To be done: Reproduce each of the rows below word for word, leaving nothing out and changing nothing.

Material for this task:
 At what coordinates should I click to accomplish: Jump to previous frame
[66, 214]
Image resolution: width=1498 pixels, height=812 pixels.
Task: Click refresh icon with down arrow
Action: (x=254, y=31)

Result:
 At what coordinates should I click to accomplish: Jump to previous frame
[66, 214]
Image resolution: width=1498 pixels, height=812 pixels.
Task: Click refresh icon with down arrow
Action: (x=254, y=31)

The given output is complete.